- What to work on -
Transcribe all of the data exactly. Omit the pictures.

[Source data]
-- Opening Marker --
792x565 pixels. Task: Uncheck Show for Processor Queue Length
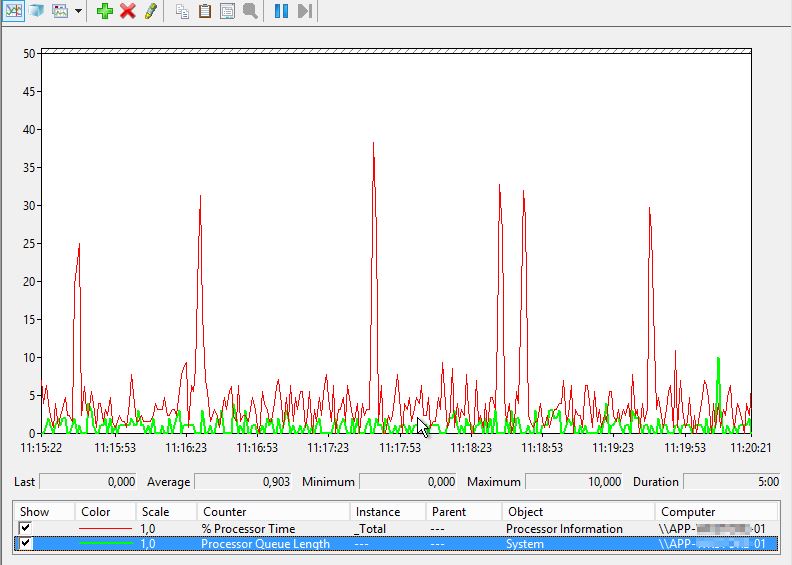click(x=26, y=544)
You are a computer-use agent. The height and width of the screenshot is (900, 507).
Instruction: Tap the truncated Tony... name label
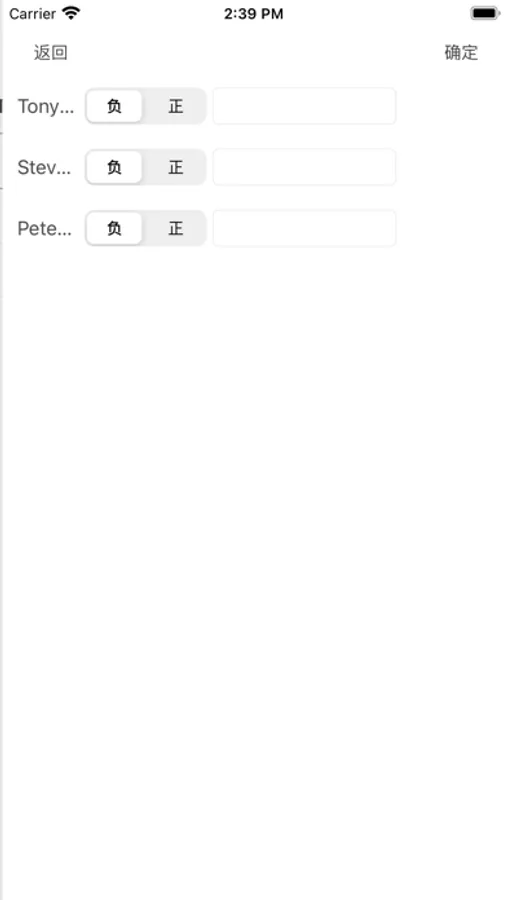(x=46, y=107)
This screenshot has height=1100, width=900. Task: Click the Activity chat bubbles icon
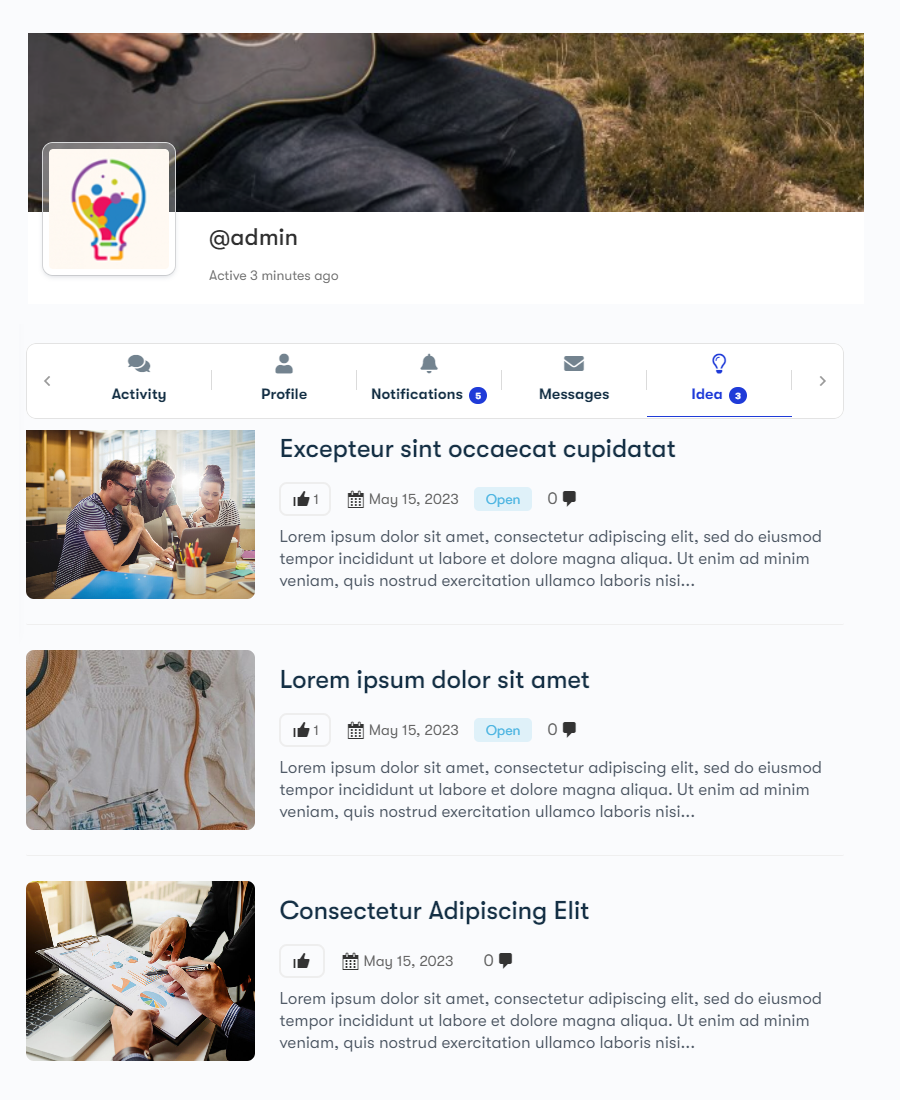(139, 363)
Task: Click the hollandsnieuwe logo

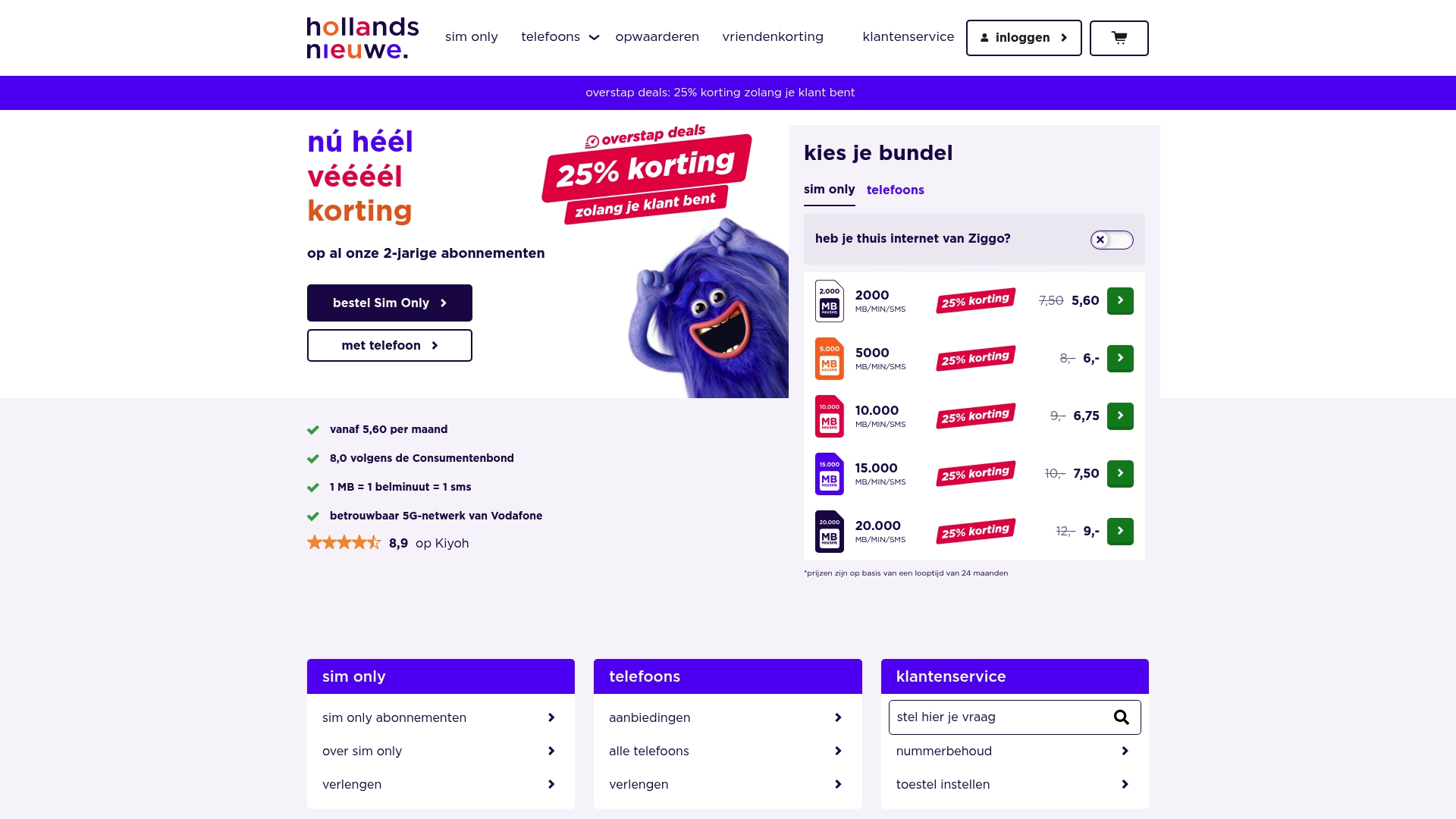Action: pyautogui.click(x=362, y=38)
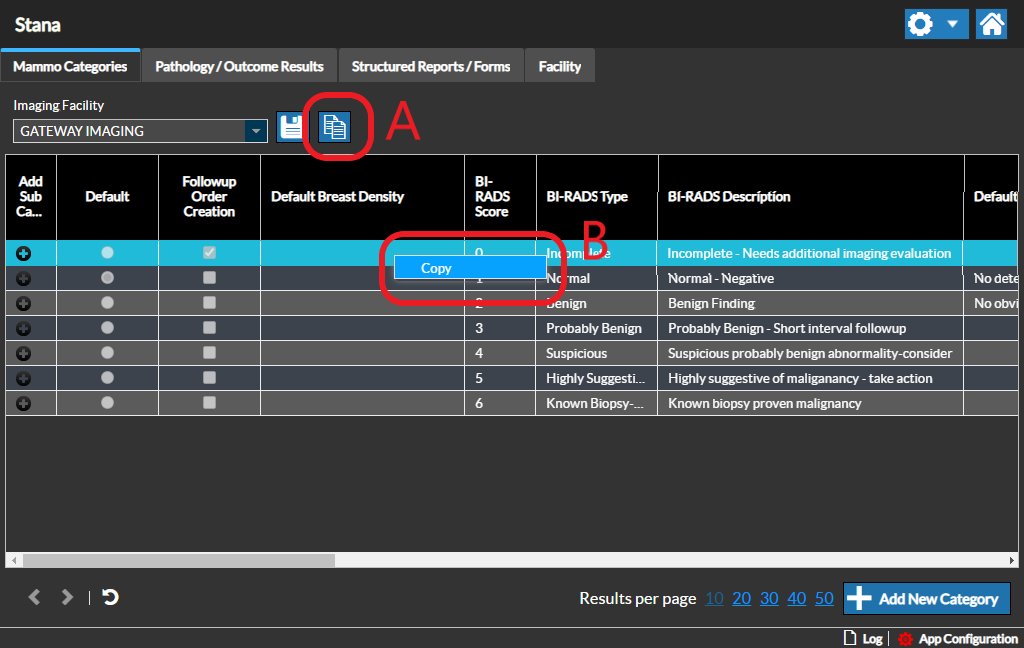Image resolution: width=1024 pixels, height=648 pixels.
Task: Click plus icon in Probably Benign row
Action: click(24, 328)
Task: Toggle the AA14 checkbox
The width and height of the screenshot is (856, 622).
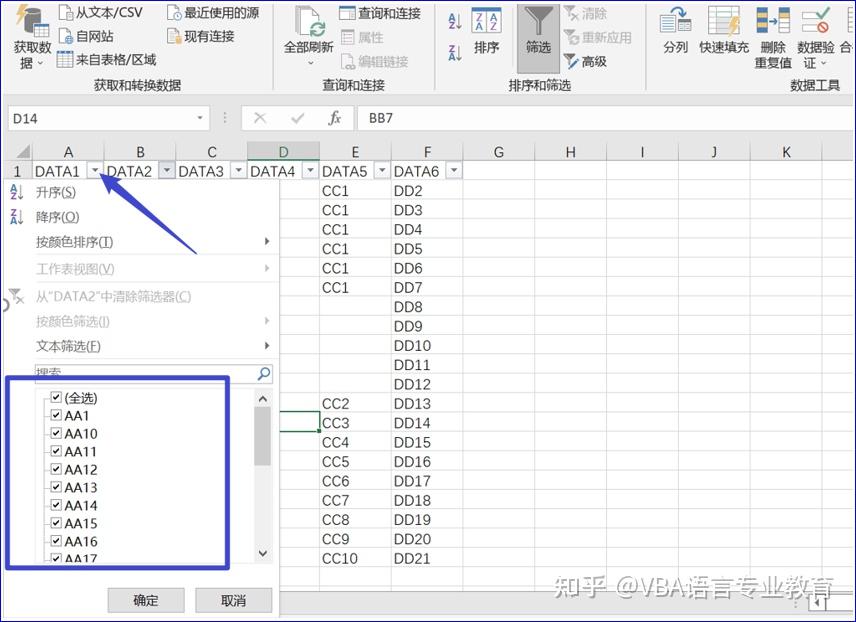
-- Closing Marker --
- Answer below -
792x565 pixels. Task: Uncheck Show for Processor Queue Length
click(x=26, y=544)
You are a computer-use agent. The height and width of the screenshot is (900, 507).
Instruction: Tap the truncated Tony... name label
(x=46, y=107)
This screenshot has height=1100, width=900. Task: Click the Activity chat bubbles icon
(139, 363)
Task: Click the hollandsnieuwe logo

Action: pyautogui.click(x=362, y=38)
Image resolution: width=1024 pixels, height=648 pixels.
Task: Click plus icon in Probably Benign row
Action: click(24, 328)
Task: Toggle the AA14 checkbox
The width and height of the screenshot is (856, 622).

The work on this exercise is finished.